Will including parity protect me against common glitches or will it just make the protocol slower? Why is it that most UART protocols do not have parity? And is there a reason to select odd or even parity over each other?

Thomas O
  • 31,546
  • 57
  • 182
  • 320
  • 1
    Beyond designing for reliability, if you have a critical system which you envision could get into a non-functional state that doesn't resolve itself, perhaps it should have a user-accessible (display) reset/refresh button and be designed to quickly return to functionality when that's pressed. **Especially** if it's a prototype. Solving the problem the right way *is* important, but holding out for the right solution while users have to resort to pulling battery packs until you complete, qualify, and distribute a firmware update isn't right either. – Chris Stratton Aug 01 '11 at 16:15

9 Answers9

13

In my experience, almost all the equipment and systems I've ever worked with skip parity, and just use message checksums or CRC's to detect errors.

JustJeff
  • 19,163
  • 3
  • 48
  • 75
  • I was thinking of combining the two into some kind of message format which used both parity and CRC8 or CRC16. The PIC24F I'm using has a built in CRC generator which is very useful for me. – Thomas O Jan 16 '11 at 22:06
  • 3
    It is very rare, almost impossible, to have an error that the parity will catch and the CRC won't catch. – markrages Jan 17 '11 at 03:41
  • 1
    @markrages, for 32-bit CRC, you have 1/8 billion chance to have same crc & parity, provided that you have multi-bit errors. – BarsMonster Jan 17 '11 at 08:47
  • @BarsMonster, How did you get that figure? – tyblu Jan 18 '11 at 02:46
  • 2
    For multibit errors, probability to get same CRC - 1/2^32. Probability to get same parity = 1/2. Multiply and here we go. – BarsMonster Jan 18 '11 at 04:02
  • Ah, I see, so `<#bits/packet>[bits/packet]*2^33[packets/error]/1Mbaud[bps]=<#bits/packet>*2.4hours/error`, or about 2.4hours per error per bit, or ~102 days for 1kB packets. – tyblu Jan 18 '11 at 06:47
  • For small controllers with limited memory, consider the Fletcher checksums, which are almost as good as CRC and do not require lookup tables. – Mike DeSimone Jul 31 '11 at 12:25
9

If you have the capability of interrupting a message, a parity error can be used to kill a bad transmission faster than a CRC check, especially for large packet sizes. Otherwise, a CRC check will catch anything a parity check will, and more. If you are really concerned, you can use additional software detection methods, such as context checking and message mirroring. Timeouts can be used to prevent the OSD from falling into an incorrect state permanently.

bt2
  • 3,784
  • 2
  • 25
  • 28
  • 4
    +1 on the timeouts. On an application like this, you need to enable your watchdog and test to make sure it is working properly. – markrages Jan 17 '11 at 03:40
7

Odd vs Even Parity

This will depend slightly on what communication you are using. I know you said you are using UART, but I am going to answer a bit broader. If you do decide to go with parity, select the option that will cause your "idle" state to require the parity bit to switch.
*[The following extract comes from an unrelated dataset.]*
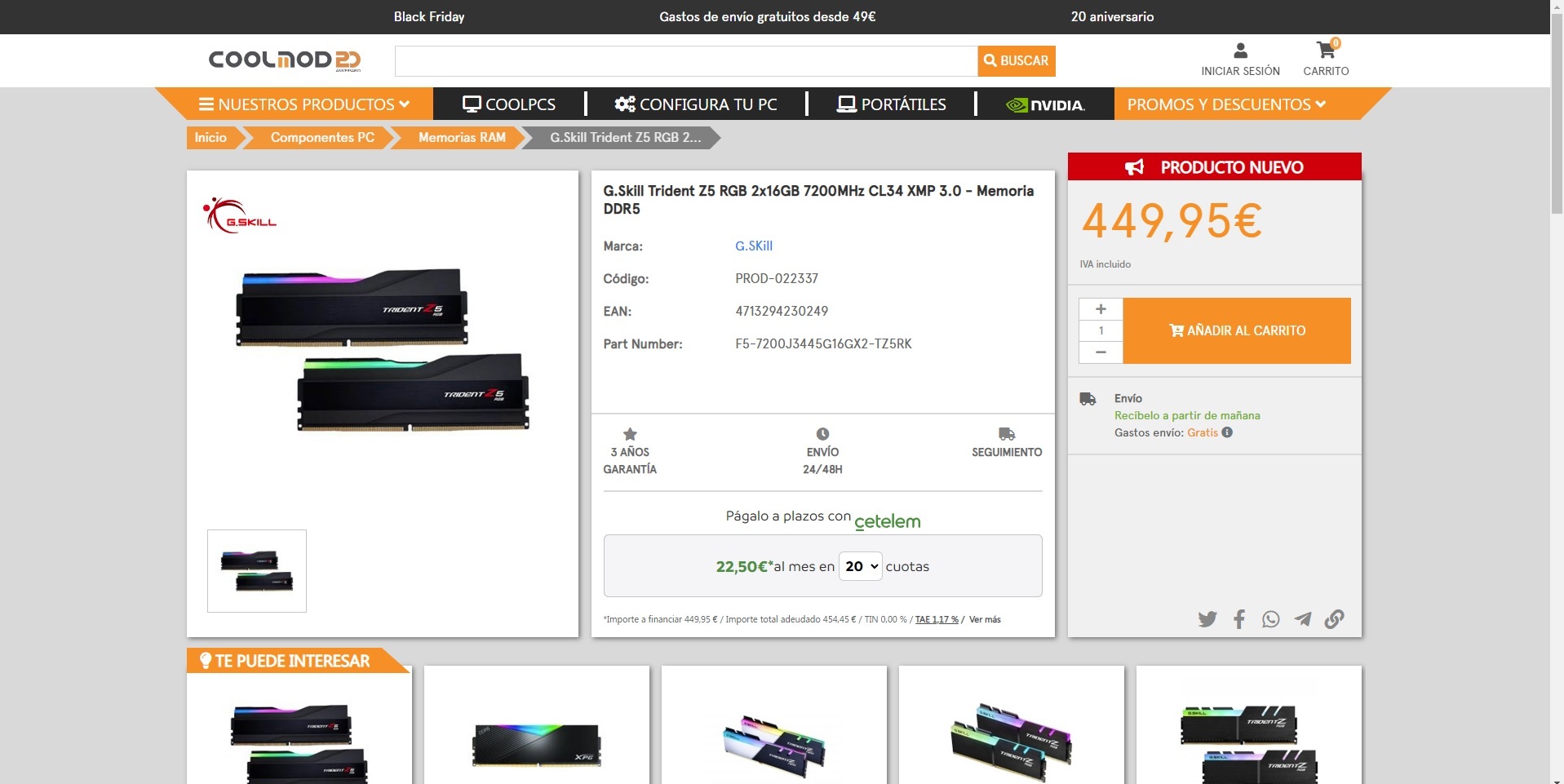
Task: Click Añadir al Carrito button
Action: [x=1237, y=330]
If you have an active high system, then all 0's is idle. So make it odd parity so that the parity bit will have to change state from idle.

In an active low system you should look at how many bits the parity will be over. If it is 8 bits, then even parity will result in a 0 parity bit, which follows the idea of forcing a change in state for the parity.

Should you use Parity?

Well this is a bit of a difficult questions. In general we like to model the noise as Gaussian noise which means that the bit errors will be completely random. In actuality noise that has an effect on our system is not always random. The reason for this is things that can cause errors on a PCB are radiators from something else. If you think about it, in order for a trace that short to have enough noise to cause bit error then it had to be something rather extreme. When you have a noise source like this, there is a decent chance that you will flip more then one bit. Parity is useless against an even number of bit errors. With out diving into the math, parity will help, but doesn't help tons. If you can't afford to do much processing then parity may be the best that you can do..

Why use a CRC?

First of all, you say you have a built in CRC generator, this means it should be very easy for you to compute. CRCs are much better at catching multiple bit errors. In an environment where you want a very low chance of getting any errors, you really want to use a CRC. In fact, go with the biggest CRC you can afford in your system. One little trick that I know works for atleast crc16 if not others is if you CRC the message you received with the CRC on it you should get 0 as your answer. If you have hardware to compute the CRC then this is a very efficient way of both generating CRC and checking CRC.

Kellenjb
  • 17,509
  • 5
  • 51
  • 87
  • I would like to mention that some systems, when they calculate parity bits they look at what the logic is and not the actual voltage. My answer still holds true, just make sure that how ever the parity works out, it requires a change in voltage for the idle state. – Kellenjb Jan 19 '11 at 14:52
5

I would work on shielding this wire first of all.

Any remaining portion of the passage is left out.